TRECHO:
• • • • •

Culpa: substantivo feminino

Quem não denuncia, também violenta. A cada hora, seis mulheres como nós. Qualquer uma está a um passo da violência e a outro da denúncia. Culpa é um substantivo feminino. Mas luta também é.

Feminicídio: foi morta porque é mulher. Foi atacada por ser mulher. Foi violada por ser mulher. Foi reduzida por ser mulher. Foi sentenciada por ser mulher. Não foi violentada porque o convidou para sua casa no primeiro encontro. Não ficou inconsciente porque era mais velha do que o agressor com quem mantinha um relacionamento. Não, não acordou sendo esmurrada porque o relacionamento era virtual. Não foi espancada e torturada por quatro horas porque convidou um homem para dormir ao seu lado. Não.

• • • • •

INSTRUÇÕES:
a) Liste todos os particípios que aparecem nas frases do trecho terminadas em "por ser mulher".
b) Reescreva o trecho desde "Culpa: substantivo feminino" até "seu lado. Não.", inclusive, substituindo "luta" por "resistência".
Baseie-se somente no trecho para responder.

DADOS APRESENTADOS:
• • • • •

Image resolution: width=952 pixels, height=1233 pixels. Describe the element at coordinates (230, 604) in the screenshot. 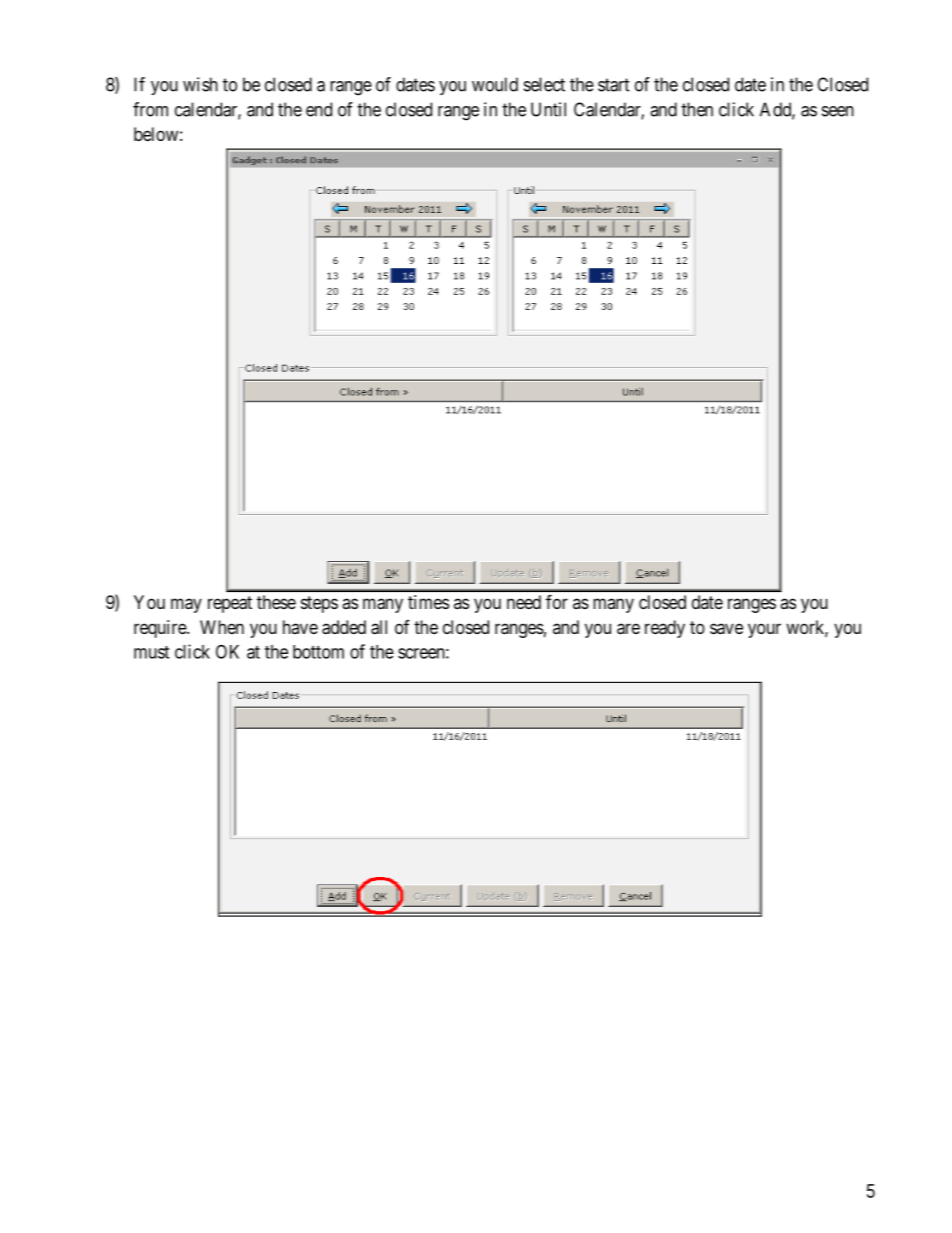

I see `repeat` at that location.
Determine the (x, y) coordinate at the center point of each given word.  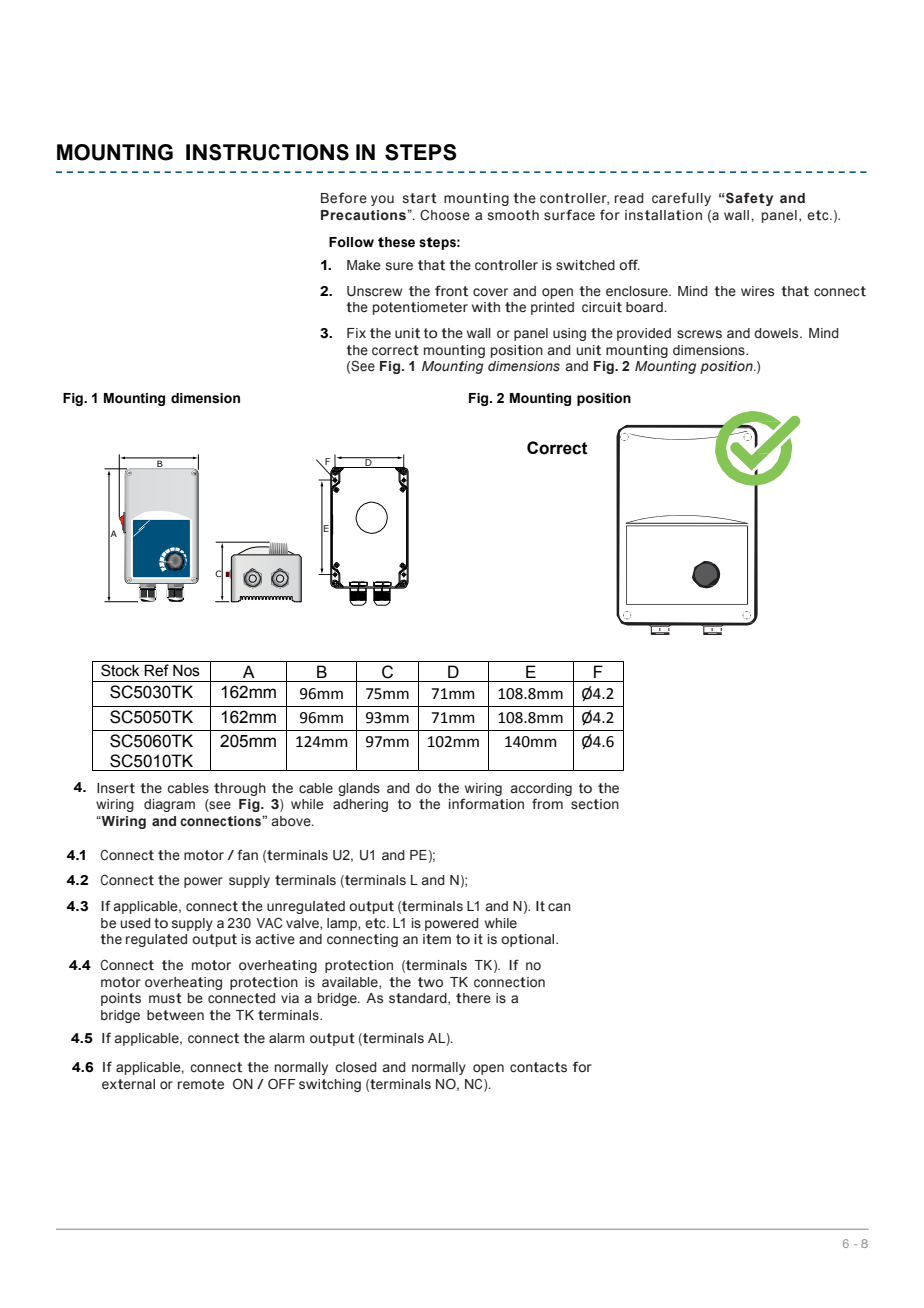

• • • • •

RESPOSTAS ESPERADAS:
a) atacada, violada, reduzida, sentenciada

b)
Culpa: substantivo feminino

Quem não denuncia, também violenta. A cada hora, seis mulheres como nós. Qualquer uma está a um passo da violência e a outro da denúncia. Culpa é um substantivo feminino. Mas resistência também é.

Feminicídio: foi morta porque é mulher. Foi atacada por ser mulher. Foi violada por ser mulher. Foi reduzida por ser mulher. Foi sentenciada por ser mulher. Não foi violentada porque o convidou para sua casa no primeiro encontro. Não ficou inconsciente porque era mais velha do que o agressor com quem mantinha um relacionamento. Não, não acordou sendo esmurrada porque o relacionamento era virtual. Não foi espancada e torturada por quatro horas porque convidou um homem para dormir ao seu lado. Não.